======== Task material ========
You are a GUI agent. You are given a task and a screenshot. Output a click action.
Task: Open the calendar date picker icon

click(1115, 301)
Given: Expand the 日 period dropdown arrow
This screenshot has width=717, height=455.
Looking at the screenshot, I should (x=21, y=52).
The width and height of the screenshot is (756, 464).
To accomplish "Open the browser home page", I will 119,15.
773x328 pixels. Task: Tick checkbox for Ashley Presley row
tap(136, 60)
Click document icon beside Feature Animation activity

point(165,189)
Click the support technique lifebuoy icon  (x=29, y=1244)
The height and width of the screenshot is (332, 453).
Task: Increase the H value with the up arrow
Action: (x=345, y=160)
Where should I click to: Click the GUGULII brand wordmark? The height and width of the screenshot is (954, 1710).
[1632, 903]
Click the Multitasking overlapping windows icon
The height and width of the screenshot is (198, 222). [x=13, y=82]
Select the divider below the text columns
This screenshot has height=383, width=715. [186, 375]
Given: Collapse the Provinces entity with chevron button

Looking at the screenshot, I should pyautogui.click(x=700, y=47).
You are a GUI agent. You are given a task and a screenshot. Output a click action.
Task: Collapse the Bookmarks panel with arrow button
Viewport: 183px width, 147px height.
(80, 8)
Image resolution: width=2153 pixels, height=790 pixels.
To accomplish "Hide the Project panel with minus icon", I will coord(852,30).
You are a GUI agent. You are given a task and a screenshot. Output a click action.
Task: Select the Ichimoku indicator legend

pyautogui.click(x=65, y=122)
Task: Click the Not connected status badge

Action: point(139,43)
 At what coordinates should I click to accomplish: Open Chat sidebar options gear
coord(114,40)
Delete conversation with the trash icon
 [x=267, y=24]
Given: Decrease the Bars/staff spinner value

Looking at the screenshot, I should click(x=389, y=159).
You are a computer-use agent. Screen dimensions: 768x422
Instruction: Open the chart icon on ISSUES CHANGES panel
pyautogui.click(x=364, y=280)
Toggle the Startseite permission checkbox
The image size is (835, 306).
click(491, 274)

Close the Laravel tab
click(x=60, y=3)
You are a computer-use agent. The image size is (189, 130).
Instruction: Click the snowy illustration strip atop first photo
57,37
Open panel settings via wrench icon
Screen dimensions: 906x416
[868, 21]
========
> _Task objective_
Every line of the material must be returned exactly as it appears.

> _Finished task_
You are a GUI agent. You are given a task and a screenshot. Output a click action.
Task: Open the calendar date picker icon

click(1115, 301)
Given: Expand the 日 period dropdown arrow
This screenshot has width=717, height=455.
Looking at the screenshot, I should (x=21, y=52).
The width and height of the screenshot is (756, 464).
To accomplish "Open the browser home page", I will 119,15.
773x328 pixels. Task: Tick checkbox for Ashley Presley row
tap(136, 60)
Click document icon beside Feature Animation activity

point(165,189)
Click the support technique lifebuoy icon  (x=29, y=1244)
The height and width of the screenshot is (332, 453).
Task: Increase the H value with the up arrow
Action: (x=345, y=160)
Where should I click to: Click the GUGULII brand wordmark? The height and width of the screenshot is (954, 1710).
[1632, 903]
Click the Multitasking overlapping windows icon
The height and width of the screenshot is (198, 222). [x=13, y=82]
Select the divider below the text columns
This screenshot has height=383, width=715. [186, 375]
Given: Collapse the Provinces entity with chevron button

Looking at the screenshot, I should pyautogui.click(x=700, y=47).
You are a GUI agent. You are given a task and a screenshot. Output a click action.
Task: Collapse the Bookmarks panel with arrow button
Viewport: 183px width, 147px height.
(80, 8)
Image resolution: width=2153 pixels, height=790 pixels.
To accomplish "Hide the Project panel with minus icon", I will coord(852,30).
You are a GUI agent. You are given a task and a screenshot. Output a click action.
Task: Select the Ichimoku indicator legend

pyautogui.click(x=65, y=122)
Task: Click the Not connected status badge

Action: point(139,43)
 At what coordinates should I click to accomplish: Open Chat sidebar options gear
coord(114,40)
Delete conversation with the trash icon
 [x=267, y=24]
Given: Decrease the Bars/staff spinner value

Looking at the screenshot, I should click(x=389, y=159).
You are a computer-use agent. Screen dimensions: 768x422
Instruction: Open the chart icon on ISSUES CHANGES panel
pyautogui.click(x=364, y=280)
Toggle the Startseite permission checkbox
The image size is (835, 306).
click(491, 274)

Close the Laravel tab
click(x=60, y=3)
You are a computer-use agent. The image size is (189, 130).
Instruction: Click the snowy illustration strip atop first photo
57,37
Open panel settings via wrench icon
Screen dimensions: 906x416
[868, 21]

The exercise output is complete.